Saved data entries
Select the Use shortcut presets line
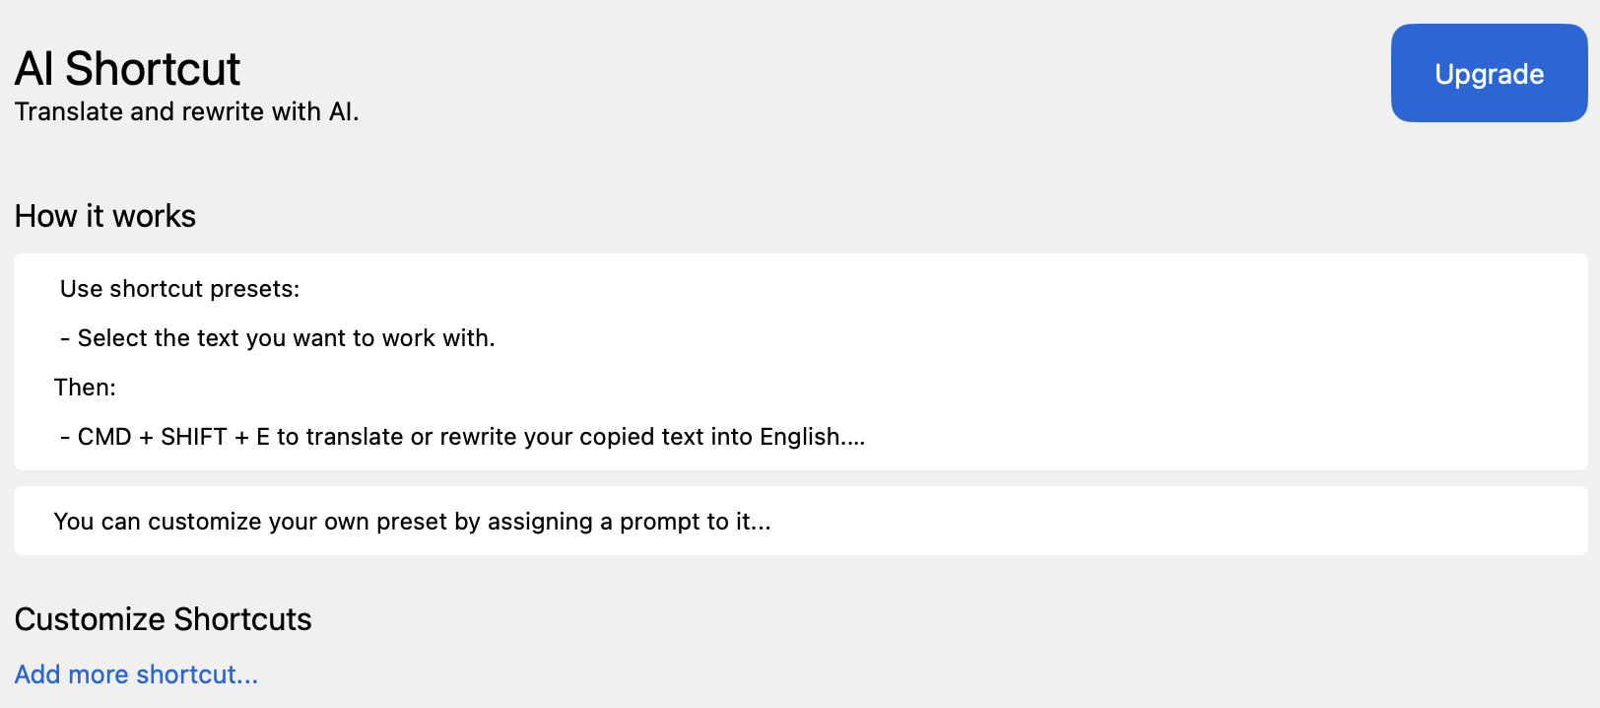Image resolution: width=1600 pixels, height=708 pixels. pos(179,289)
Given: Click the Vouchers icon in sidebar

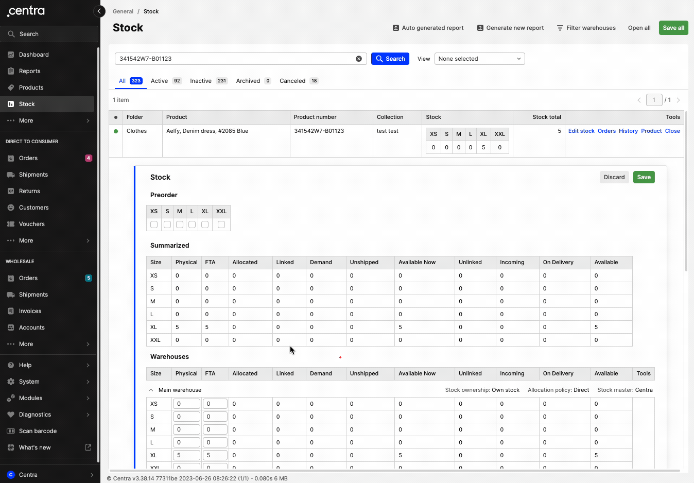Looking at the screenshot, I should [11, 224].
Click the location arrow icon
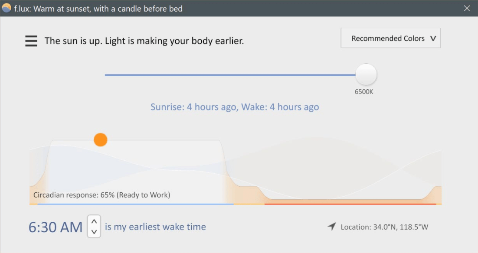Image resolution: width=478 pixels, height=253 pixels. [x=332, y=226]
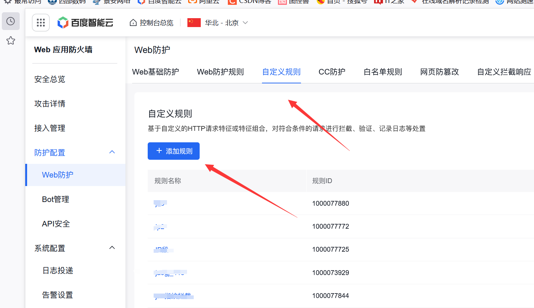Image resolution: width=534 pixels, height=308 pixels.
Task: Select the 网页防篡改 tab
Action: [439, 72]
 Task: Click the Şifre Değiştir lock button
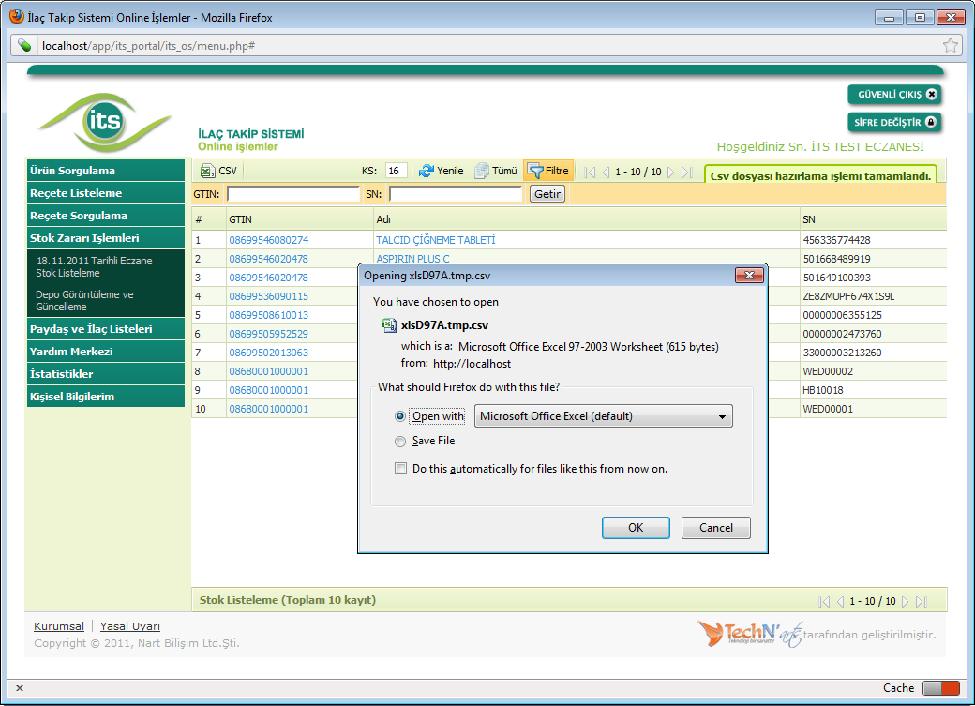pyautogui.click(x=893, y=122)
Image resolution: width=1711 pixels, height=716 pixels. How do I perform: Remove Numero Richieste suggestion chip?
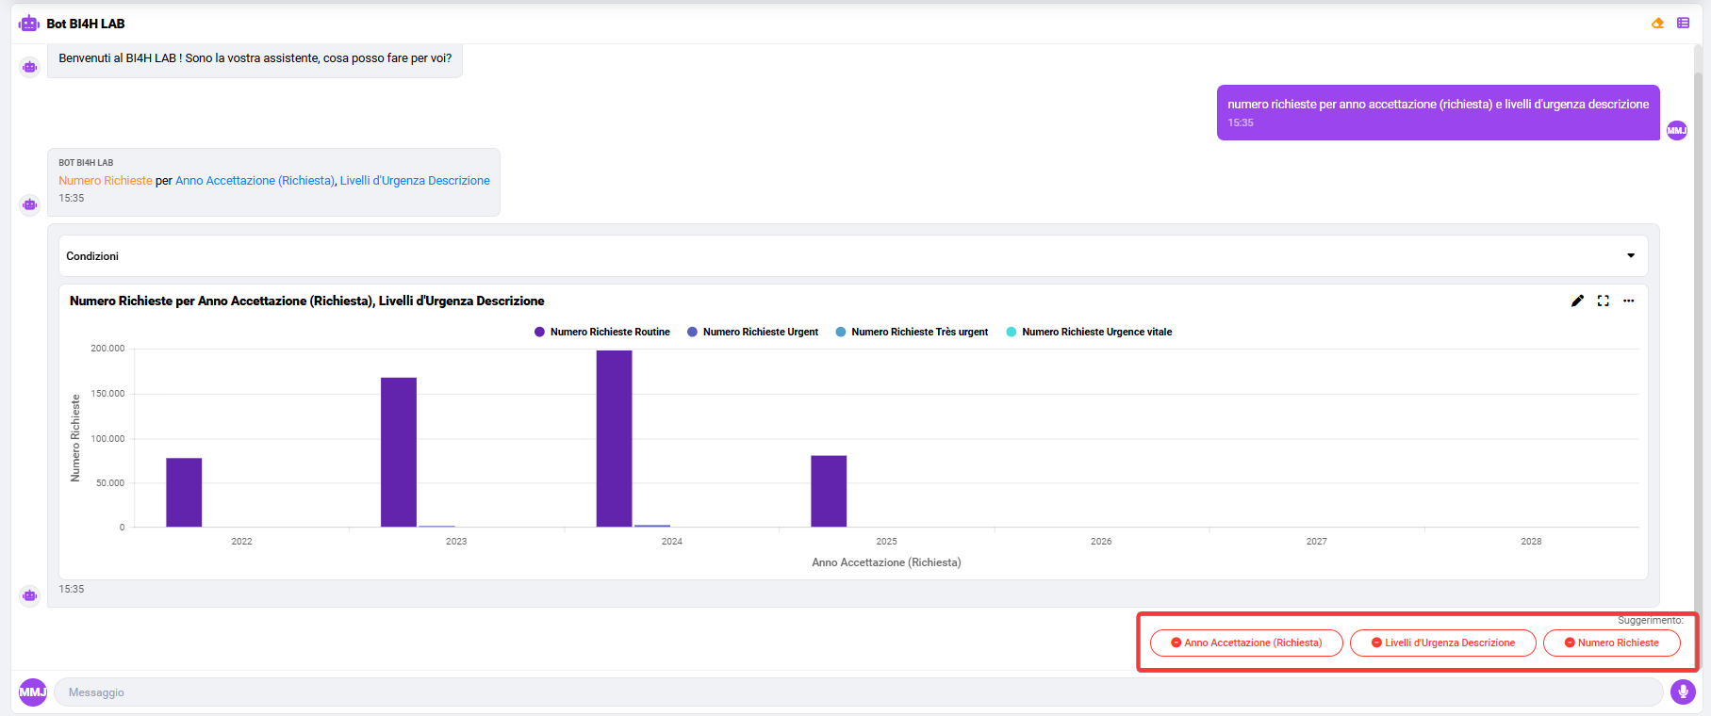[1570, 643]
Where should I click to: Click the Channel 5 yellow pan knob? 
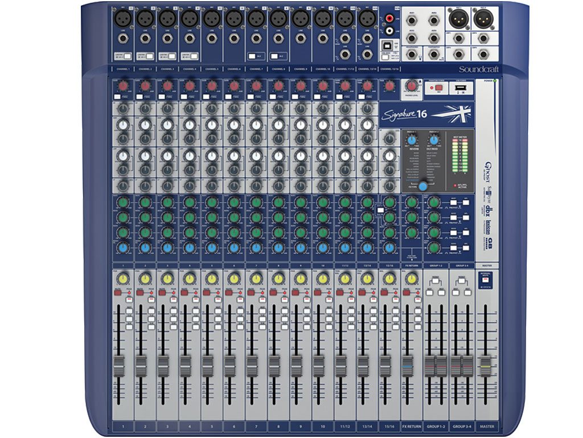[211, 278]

AIM OF THE TASK: Your answer must contain the full data, repeated exactly, without pictures.

EXERCISE RESPONSE:
Select the Use shortcut presets line
Image resolution: width=1600 pixels, height=708 pixels. pos(179,289)
Given: Click the Vouchers icon in sidebar

Looking at the screenshot, I should [11, 224].
Click the location arrow icon
Image resolution: width=478 pixels, height=253 pixels. [x=332, y=226]
Image resolution: width=534 pixels, height=308 pixels.
Task: Select the 网页防篡改 tab
Action: [439, 72]
 Task: Click the Şifre Değiştir lock button
pyautogui.click(x=893, y=122)
Image resolution: width=1711 pixels, height=716 pixels. How do I perform: Remove Numero Richieste suggestion chip?
[1570, 643]
Where should I click to: Click the Channel 5 yellow pan knob? 
[211, 278]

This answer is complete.